The Weather Research and Forecasting (WRF) model is an open-source mesoscale weather prediction model that is predominantly used in a multi-compute node environment for atmospheric research and operational forecasts. This model performs well on the latest generation of the AMD EPYC 3^rd Gen (7003 Series) processor family, code name Milan. In this blog, we highlight the performance improvement of WRF application on the AMD Milan processors based on Dell EMC PowerEdge servers.

This blog follows up our first blog in this series, where we introduced the AMD Milan processor architecture, key BIOS tuning options, and baseline microbenchmark performance. We analyzed the performance improvement of the latest AMD EPYC Milan (7003 Series) processor-based Dell EMC PowerEdge servers compared to the second-generation AMD EPYC Rome (7002 Series) processor-based Dell EMC PowerEdge servers. The testbed hardware and software details are outlined in the following table:

Table 1: Testbed hardware and software details

Server	Dell EMC PowerEdge 2-socket servers (with AMD Milan Processors)			Dell EMC PowerEdge 2-socket servers (with AMD Rome Processors)
Processor model Cores/socket Frequency (Base-Boost) TDP L3 cache Processor bus speed	7763 64 2.45 GHz – 3.5 GHz 280 W 256 MB 16 GT/s	7713 64 2.0 GHz – 3.7 GHz 225 W 256 MB 16 GT/s	7543 32 2.8 GHz – 3.7 GHz 225 W 256 MB 16 GT/s	7662 64c 2.0 GHz – 3.35 GHz 200 W 256 MB 16 GT/s	7542 32 2.9 GHz – 3.4 GHz 225 W 128 MB 16 GT/s
Operating system	Red Hat Enterprise Linux 8.3 (4.18.0-240.el8.x86_64)
Memory	DDR4 256G (16 GB x 16) 3200 MT/s
Interconnect	NVIDIA Mellanox HDR
BIOS/CPLD	2.2.5 / 1.1.12 (AMD 7763,AMD 7713,AMD 7543) 2.1.6 / 1.1.12 (AMD 7662) 2.1.5 / 0.10.3 (AMD 7542)
Applications	WRF v3.9.1.1, WRF v4.2.2
Benchmark datasets	conus 2.5km, new conus 2.5km, wrf_large 3km

The following figure shows the domain for the tested datasets:

Figure 1: Domain configuration for new conus 2.5 km, conus 2.5 km, and wrf_large datasets.
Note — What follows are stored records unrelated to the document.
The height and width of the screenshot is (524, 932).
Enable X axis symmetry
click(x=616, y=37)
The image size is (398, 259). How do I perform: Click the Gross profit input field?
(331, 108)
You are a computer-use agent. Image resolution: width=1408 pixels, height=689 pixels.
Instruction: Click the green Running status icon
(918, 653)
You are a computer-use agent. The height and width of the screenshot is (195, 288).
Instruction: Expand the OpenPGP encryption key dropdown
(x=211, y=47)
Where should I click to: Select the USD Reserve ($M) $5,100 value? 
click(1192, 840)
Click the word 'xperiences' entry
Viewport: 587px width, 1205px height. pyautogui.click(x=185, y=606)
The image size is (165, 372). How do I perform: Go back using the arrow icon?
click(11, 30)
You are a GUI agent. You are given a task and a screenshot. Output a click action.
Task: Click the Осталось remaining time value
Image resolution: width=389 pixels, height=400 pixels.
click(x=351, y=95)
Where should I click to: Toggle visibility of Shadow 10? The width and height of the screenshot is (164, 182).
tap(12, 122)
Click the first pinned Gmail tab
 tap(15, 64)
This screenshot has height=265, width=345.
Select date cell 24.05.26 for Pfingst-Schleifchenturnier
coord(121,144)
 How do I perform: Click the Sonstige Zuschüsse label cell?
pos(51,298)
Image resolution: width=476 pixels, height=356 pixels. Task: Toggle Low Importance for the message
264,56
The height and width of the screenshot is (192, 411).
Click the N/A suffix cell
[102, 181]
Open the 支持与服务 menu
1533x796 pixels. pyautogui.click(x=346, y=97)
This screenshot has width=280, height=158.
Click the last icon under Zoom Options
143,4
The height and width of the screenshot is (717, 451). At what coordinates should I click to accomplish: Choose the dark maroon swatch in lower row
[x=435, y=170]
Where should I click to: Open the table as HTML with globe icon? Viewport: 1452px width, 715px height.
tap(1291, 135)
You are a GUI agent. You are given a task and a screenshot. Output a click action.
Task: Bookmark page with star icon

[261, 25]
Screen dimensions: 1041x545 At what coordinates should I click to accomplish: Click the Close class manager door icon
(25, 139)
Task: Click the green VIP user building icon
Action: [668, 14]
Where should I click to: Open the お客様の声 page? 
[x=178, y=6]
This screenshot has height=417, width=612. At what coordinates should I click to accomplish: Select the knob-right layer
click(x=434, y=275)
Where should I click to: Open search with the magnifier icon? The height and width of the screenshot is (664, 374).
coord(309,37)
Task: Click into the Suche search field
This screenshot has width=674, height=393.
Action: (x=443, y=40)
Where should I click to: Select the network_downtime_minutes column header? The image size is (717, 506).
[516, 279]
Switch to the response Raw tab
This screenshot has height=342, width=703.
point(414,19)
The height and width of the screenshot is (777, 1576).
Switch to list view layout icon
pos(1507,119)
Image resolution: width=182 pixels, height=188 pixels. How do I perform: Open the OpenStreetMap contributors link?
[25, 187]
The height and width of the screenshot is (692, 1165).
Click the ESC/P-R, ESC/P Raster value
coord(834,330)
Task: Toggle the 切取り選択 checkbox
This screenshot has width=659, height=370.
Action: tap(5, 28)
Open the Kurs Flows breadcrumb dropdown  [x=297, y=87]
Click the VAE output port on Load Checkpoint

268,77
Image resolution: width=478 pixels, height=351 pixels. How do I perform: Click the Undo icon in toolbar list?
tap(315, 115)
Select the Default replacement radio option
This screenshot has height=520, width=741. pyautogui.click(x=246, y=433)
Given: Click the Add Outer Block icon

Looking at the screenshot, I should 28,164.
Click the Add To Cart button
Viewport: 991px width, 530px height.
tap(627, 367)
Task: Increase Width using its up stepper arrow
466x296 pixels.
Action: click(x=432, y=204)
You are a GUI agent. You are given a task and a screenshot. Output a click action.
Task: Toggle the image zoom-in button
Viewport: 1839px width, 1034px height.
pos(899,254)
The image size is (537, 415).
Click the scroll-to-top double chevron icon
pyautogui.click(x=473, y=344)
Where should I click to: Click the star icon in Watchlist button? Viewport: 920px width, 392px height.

The following table provides a brief description of each dataset:

Table 2: Configuration for new conus 2.5 km conus 2.5 km and wrf_large datasets

	conus 2.5 km	new conus 2.5 km	wrf_large
Run hours	3	3	2
Resolution(m)	2500	2500	3000
Vertical layers	35	35	50
Grid points	1501 x 1201	1901 x 1301	1500 x 1500
interval_seconds	10800	10800	21600

The results were measured by averaging the WRF computation time of each timestep from the rsl.error.0000 output file.

Single node performance

The following figures show the application performance for the datasets mentioned in Table 2. In each figure, the numbers over the bars represent the relative change in the application performance compared to the application performance obtained on the AMD 7542 Rome processor model.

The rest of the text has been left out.